TEXT EXCERPT:
** BEGIN **

The other - and probably best -- option would be to leverage Solr
directly, bypassing the native integration of my application server,
which we've already done for most cases.  I'd love to go this route but
I'm having a hard time figuring out how to "easily" accomplish the same
functionality provided by my app server integration...perhaps someone on
the list could help me with this path forward?  Here is what I'm trying
to accomplish:

 

I'm indexing documents (text, pdf, html...) but I need to include fields
in the results of my searches which are only available from a db query.
I know how to have Solr index results from a db query, but I'm having
trouble getting it to index the documents that are associated to each
record of that query (full path/filename is one of the fields of that
query).

 

I started to try to use the dataImport handler to do this, by setting up
a FileDataSource in addition to my jdbc data source.  I tried to
leverage the filedatasource to populate a sub-entity based on the db
field that contains the full path/filename, but I wasn't sure how to
specify the db field from the root query/entity.  Before I spent too
much time, I also realized I wasn't sure how to get Solr to deal with
binary file types this way either which upon further reading seemed like
I would need to leverage Tika - can that be done within the confines of
dataimporthandler?

** END **

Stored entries
** BEGIN **

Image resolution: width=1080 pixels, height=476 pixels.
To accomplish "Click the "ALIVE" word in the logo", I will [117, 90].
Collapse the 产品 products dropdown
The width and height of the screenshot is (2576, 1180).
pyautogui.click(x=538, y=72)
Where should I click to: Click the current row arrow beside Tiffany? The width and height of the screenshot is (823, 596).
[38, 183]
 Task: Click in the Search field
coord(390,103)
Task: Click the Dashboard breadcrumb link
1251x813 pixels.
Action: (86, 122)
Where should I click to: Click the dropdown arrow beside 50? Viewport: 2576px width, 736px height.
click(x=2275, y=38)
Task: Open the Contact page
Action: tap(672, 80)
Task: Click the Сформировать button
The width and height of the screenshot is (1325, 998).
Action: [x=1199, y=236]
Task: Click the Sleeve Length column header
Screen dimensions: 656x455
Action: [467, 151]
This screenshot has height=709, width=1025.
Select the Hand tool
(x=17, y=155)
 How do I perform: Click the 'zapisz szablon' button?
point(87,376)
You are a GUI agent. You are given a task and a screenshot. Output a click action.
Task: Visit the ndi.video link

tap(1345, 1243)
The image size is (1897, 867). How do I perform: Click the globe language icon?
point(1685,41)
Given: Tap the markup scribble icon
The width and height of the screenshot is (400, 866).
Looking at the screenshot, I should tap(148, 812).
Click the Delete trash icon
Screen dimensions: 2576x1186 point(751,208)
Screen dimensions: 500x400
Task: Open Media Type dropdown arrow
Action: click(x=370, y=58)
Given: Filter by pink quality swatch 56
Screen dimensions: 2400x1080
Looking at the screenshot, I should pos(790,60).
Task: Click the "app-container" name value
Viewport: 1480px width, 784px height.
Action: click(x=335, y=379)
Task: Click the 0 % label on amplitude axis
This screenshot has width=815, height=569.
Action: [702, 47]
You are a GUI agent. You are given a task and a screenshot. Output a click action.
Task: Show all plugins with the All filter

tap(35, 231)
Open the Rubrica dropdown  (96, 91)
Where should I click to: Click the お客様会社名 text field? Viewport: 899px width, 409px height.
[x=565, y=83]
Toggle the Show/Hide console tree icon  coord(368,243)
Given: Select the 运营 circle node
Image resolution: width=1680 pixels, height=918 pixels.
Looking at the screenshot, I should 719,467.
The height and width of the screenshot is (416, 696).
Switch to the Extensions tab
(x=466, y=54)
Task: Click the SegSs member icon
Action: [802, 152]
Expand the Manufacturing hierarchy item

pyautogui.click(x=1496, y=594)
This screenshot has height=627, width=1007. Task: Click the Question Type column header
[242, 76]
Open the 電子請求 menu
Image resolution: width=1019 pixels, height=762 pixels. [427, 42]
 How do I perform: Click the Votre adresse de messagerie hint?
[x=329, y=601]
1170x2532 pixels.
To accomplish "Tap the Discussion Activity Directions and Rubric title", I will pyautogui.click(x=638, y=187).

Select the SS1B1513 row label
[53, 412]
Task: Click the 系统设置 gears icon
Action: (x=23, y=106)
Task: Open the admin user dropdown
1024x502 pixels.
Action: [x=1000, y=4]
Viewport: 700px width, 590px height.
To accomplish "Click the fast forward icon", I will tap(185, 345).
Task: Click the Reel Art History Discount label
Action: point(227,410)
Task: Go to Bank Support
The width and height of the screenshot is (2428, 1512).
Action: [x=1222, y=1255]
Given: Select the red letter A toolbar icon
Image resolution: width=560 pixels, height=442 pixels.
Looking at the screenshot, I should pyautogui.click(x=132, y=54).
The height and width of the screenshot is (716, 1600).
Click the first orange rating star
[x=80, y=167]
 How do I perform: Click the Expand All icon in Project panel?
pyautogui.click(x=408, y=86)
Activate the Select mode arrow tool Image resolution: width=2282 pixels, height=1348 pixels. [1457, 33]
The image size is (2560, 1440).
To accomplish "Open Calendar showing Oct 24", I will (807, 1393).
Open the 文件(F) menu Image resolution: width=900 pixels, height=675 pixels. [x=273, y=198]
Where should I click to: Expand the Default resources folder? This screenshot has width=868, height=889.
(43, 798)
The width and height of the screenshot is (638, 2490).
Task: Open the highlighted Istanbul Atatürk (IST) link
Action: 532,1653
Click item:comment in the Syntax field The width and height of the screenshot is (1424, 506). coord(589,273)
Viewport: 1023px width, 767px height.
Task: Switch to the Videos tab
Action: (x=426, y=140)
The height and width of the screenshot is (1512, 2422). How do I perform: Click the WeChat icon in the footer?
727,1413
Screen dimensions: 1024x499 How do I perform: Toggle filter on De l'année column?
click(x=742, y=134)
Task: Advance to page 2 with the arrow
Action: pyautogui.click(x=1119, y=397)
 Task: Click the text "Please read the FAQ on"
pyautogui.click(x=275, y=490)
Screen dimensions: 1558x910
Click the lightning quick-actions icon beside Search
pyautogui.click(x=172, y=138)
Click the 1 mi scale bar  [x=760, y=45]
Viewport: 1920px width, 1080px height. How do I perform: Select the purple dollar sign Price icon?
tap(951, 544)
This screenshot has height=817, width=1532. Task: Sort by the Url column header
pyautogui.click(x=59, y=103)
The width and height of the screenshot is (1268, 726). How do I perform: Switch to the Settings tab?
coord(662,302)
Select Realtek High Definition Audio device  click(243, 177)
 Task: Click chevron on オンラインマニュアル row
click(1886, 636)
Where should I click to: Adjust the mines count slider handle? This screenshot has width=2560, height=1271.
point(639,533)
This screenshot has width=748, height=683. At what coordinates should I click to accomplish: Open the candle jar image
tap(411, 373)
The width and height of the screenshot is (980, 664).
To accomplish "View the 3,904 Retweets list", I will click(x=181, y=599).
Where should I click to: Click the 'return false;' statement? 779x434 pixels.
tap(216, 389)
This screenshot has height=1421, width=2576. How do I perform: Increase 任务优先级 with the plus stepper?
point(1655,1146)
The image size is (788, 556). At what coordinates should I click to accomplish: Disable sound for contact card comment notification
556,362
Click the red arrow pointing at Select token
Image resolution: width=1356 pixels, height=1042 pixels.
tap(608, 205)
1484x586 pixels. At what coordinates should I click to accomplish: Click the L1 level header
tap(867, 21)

** END **

TASKS AND EXERCISES:
[A] Reproduce the Solr post between "I started to" and "dataimporthandler?", inclusive.
[B] Translate this sentence from the Solr post into Spanish: "I started to try to use the dataImport handler to do this, by setting up a FileDataSource in addition to my jdbc data source."

WORKED ANSWERS:
[A]
I started to try to use the dataImport handler to do this, by setting up
a FileDataSource in addition to my jdbc data source.  I tried to
leverage the filedatasource to populate a sub-entity based on the db
field that contains the full path/filename, but I wasn't sure how to
specify the db field from the root query/entity.  Before I spent too
much time, I also realized I wasn't sure how to get Solr to deal with
binary file types this way either which upon further reading seemed like
I would need to leverage Tika - can that be done within the confines of
dataimporthandler?

[B] Empecé a intentar usar el dataImport handler para hacer esto, configurando un FileDataSource además de mi fuente de datos jdbc.